**** DATA FOR PROCESSING

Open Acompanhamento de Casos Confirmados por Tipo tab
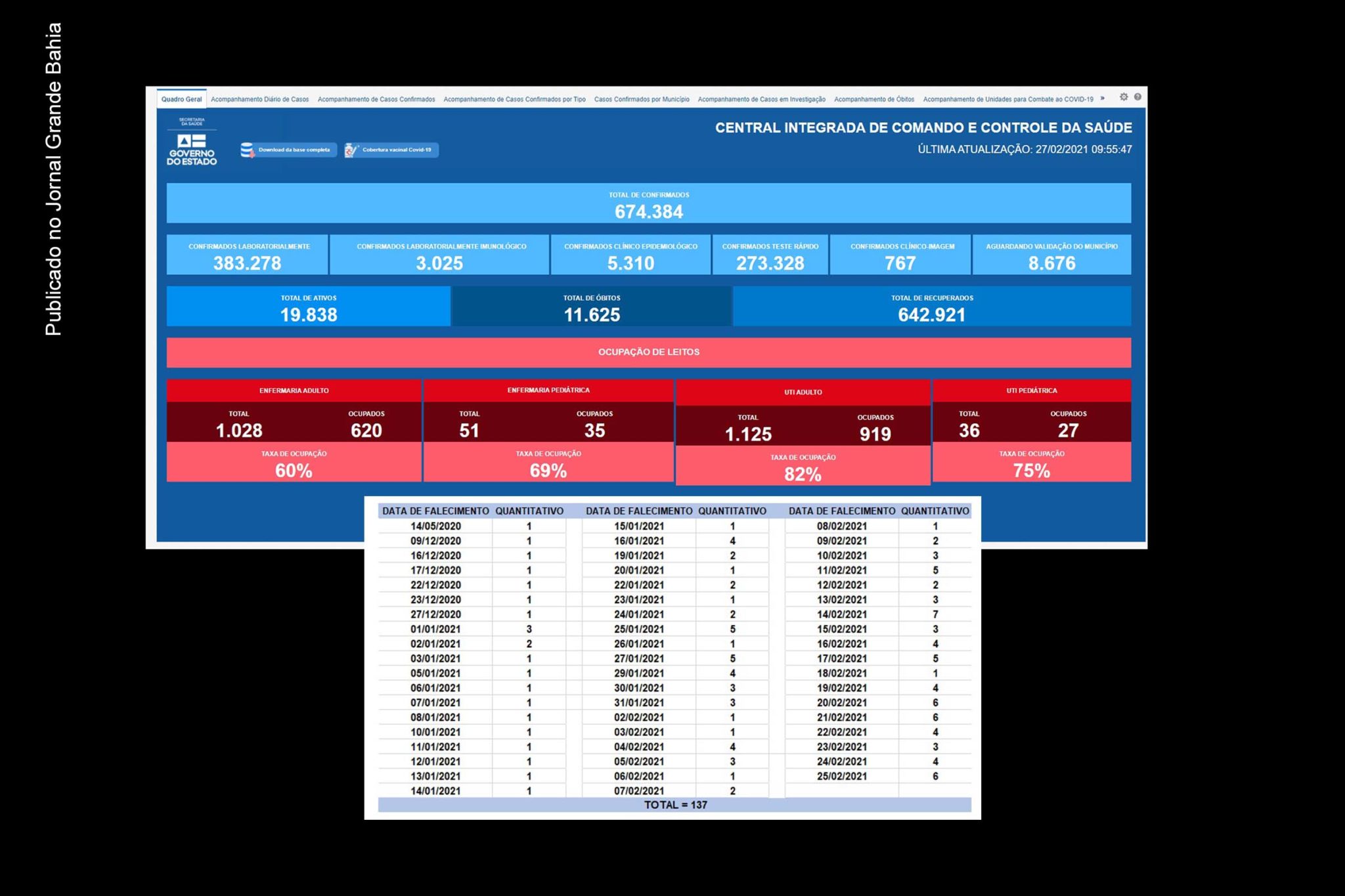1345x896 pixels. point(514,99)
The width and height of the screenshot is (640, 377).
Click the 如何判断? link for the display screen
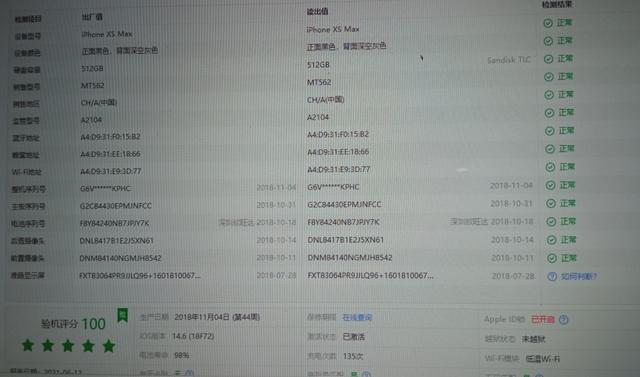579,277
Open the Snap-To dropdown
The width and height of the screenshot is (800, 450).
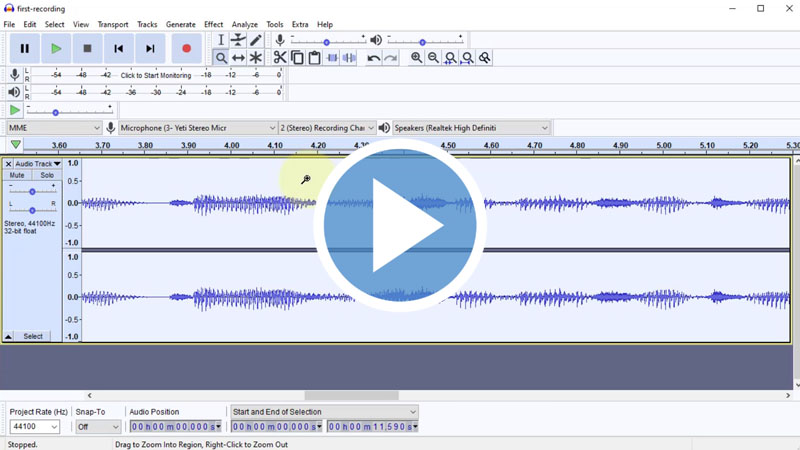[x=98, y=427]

********

→ EXERCISE GOAL
Take the records from their first line through the line containing "Open the Snap-To dropdown" and please return exactly those lines, both ends included, minus the pictures.

→ OUTPUT
Open Acompanhamento de Casos Confirmados por Tipo tab
1345x896 pixels. point(514,99)
The width and height of the screenshot is (640, 377).
Click the 如何判断? link for the display screen
579,277
Open the Snap-To dropdown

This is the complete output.